Set problem ▸ Gather every line in the listing below that contains the string "width", and copy each one.

Source records ▸
= = = = =
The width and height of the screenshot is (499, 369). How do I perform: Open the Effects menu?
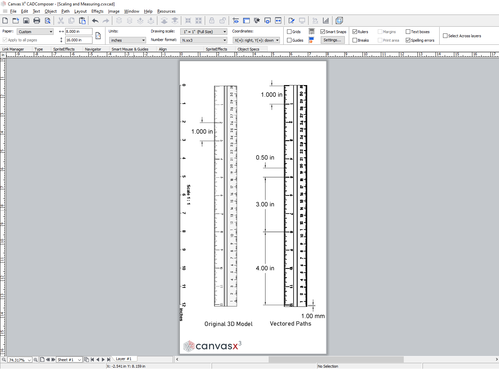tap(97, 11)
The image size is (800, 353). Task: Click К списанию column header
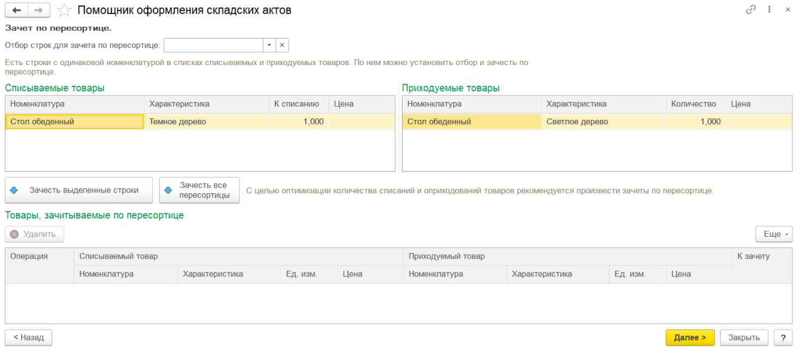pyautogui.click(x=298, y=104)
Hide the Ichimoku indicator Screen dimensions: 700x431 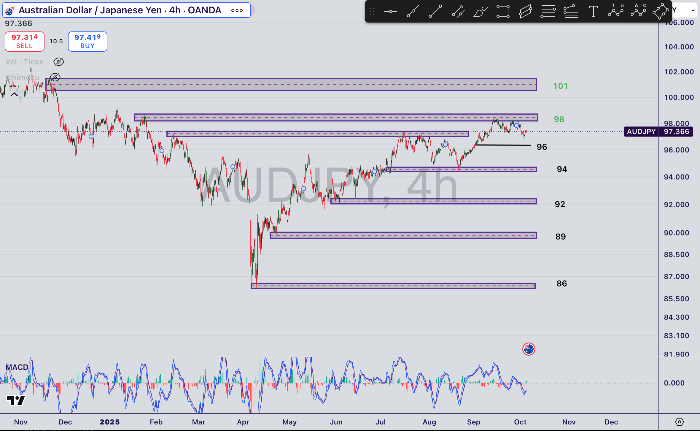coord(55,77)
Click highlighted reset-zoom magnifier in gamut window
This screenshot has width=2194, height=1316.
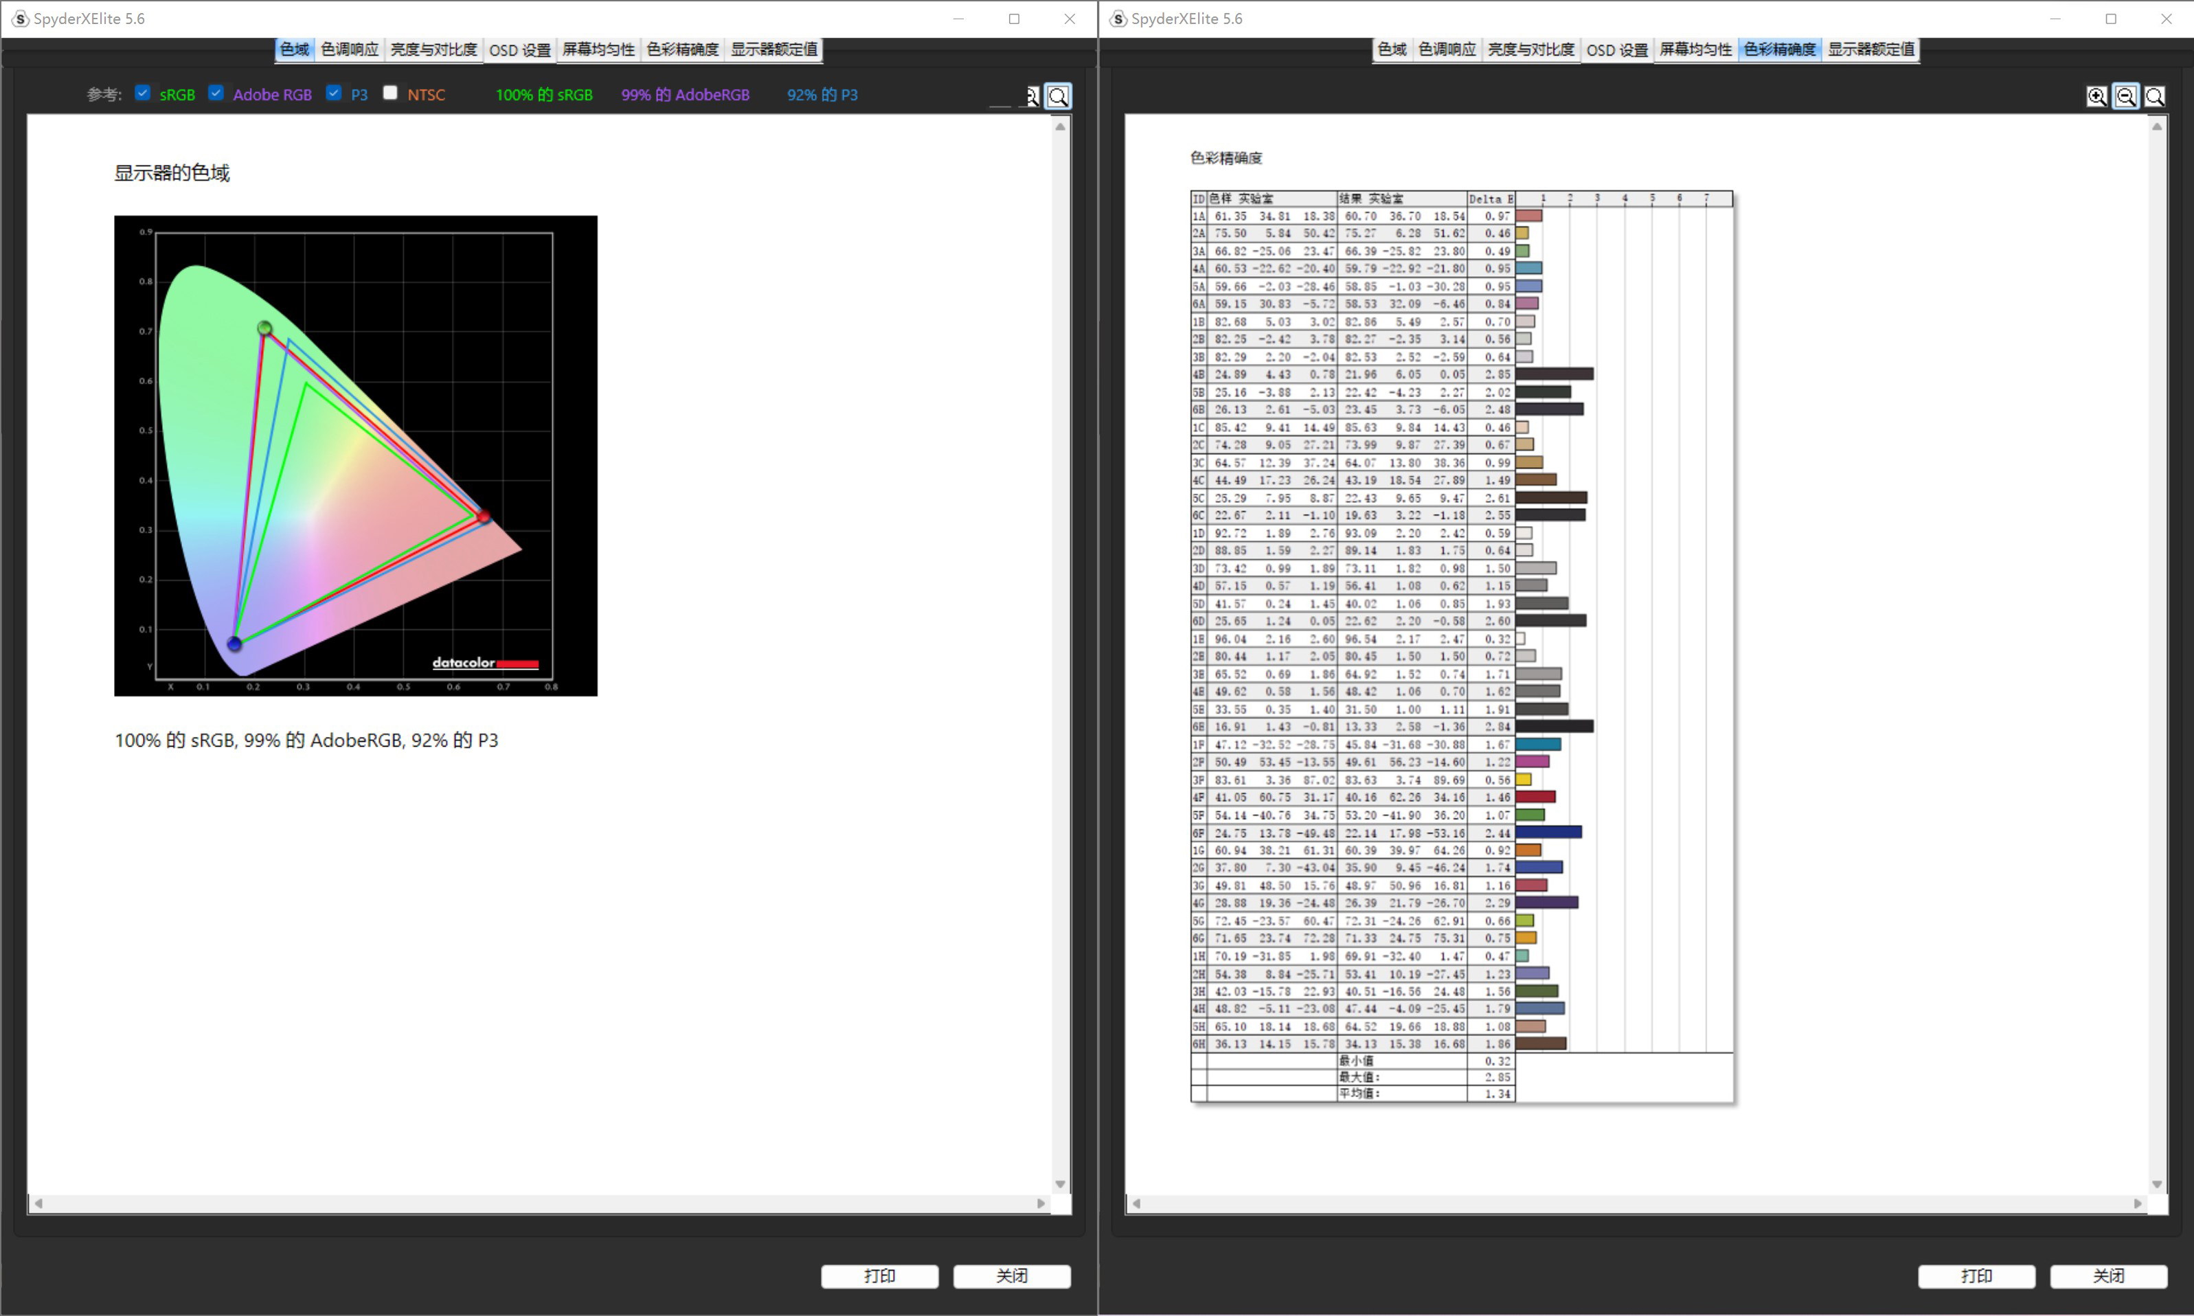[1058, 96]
= = = = =
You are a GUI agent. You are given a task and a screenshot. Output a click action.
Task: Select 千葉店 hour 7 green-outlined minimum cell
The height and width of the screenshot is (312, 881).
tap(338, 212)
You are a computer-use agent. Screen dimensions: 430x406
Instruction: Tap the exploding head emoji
= = = = =
Expected answer ▸
The width and height of the screenshot is (499, 369). How do I perform: Open the Effects menu?
This screenshot has width=2194, height=1316.
The height and width of the screenshot is (312, 881).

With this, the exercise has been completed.